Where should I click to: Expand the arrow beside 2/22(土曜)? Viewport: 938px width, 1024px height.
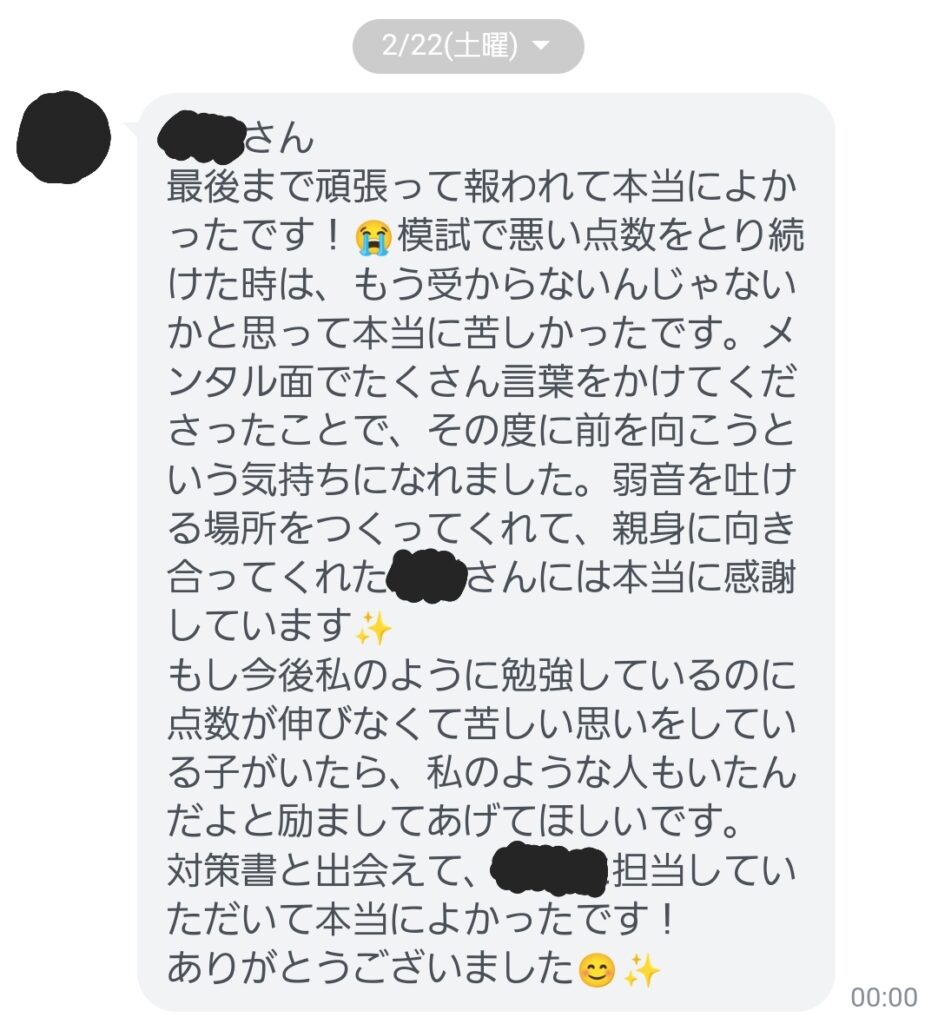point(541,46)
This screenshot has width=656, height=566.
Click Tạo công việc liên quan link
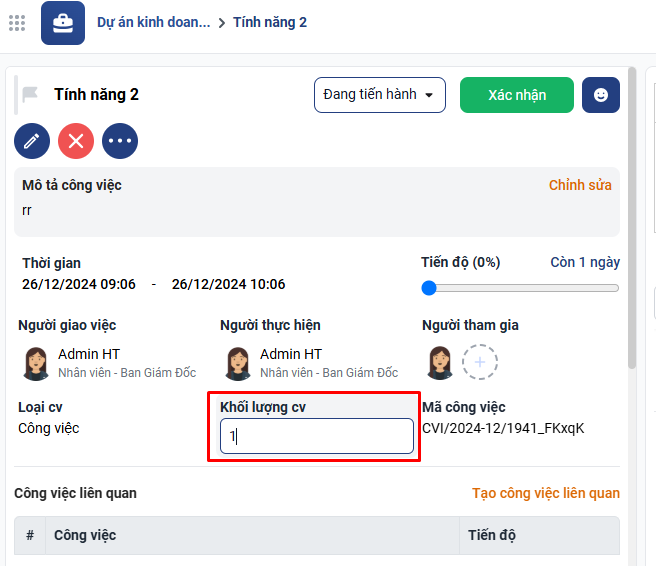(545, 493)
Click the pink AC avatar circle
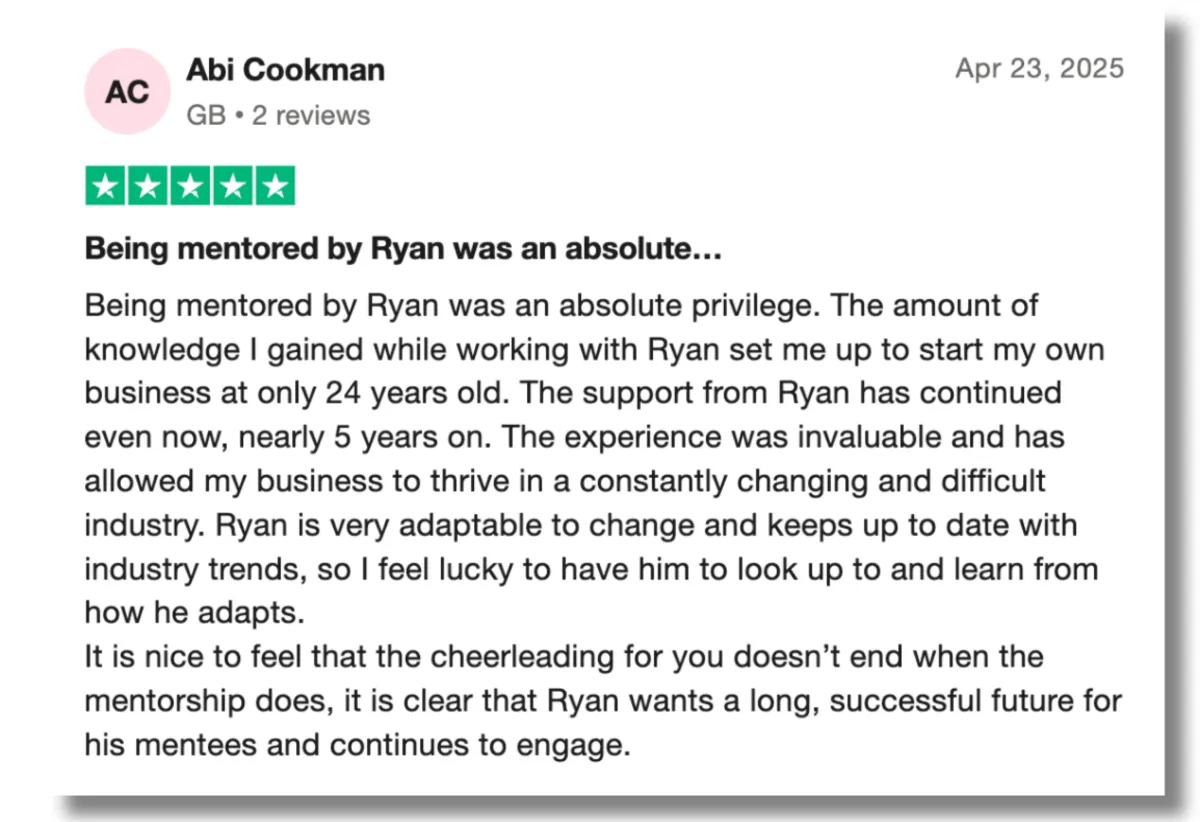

» **WORK ORDER**
The whole listing is to be written out exactly; the pictures stay out of the copy.

» **ANSWER SPACE**
Where should I click to: Expand the arrow beside 2/22(土曜)? Viewport: 938px width, 1024px height.
point(541,46)
This screenshot has width=656, height=566.
Click Tạo công việc liên quan link
(545, 493)
Click the pink AC avatar circle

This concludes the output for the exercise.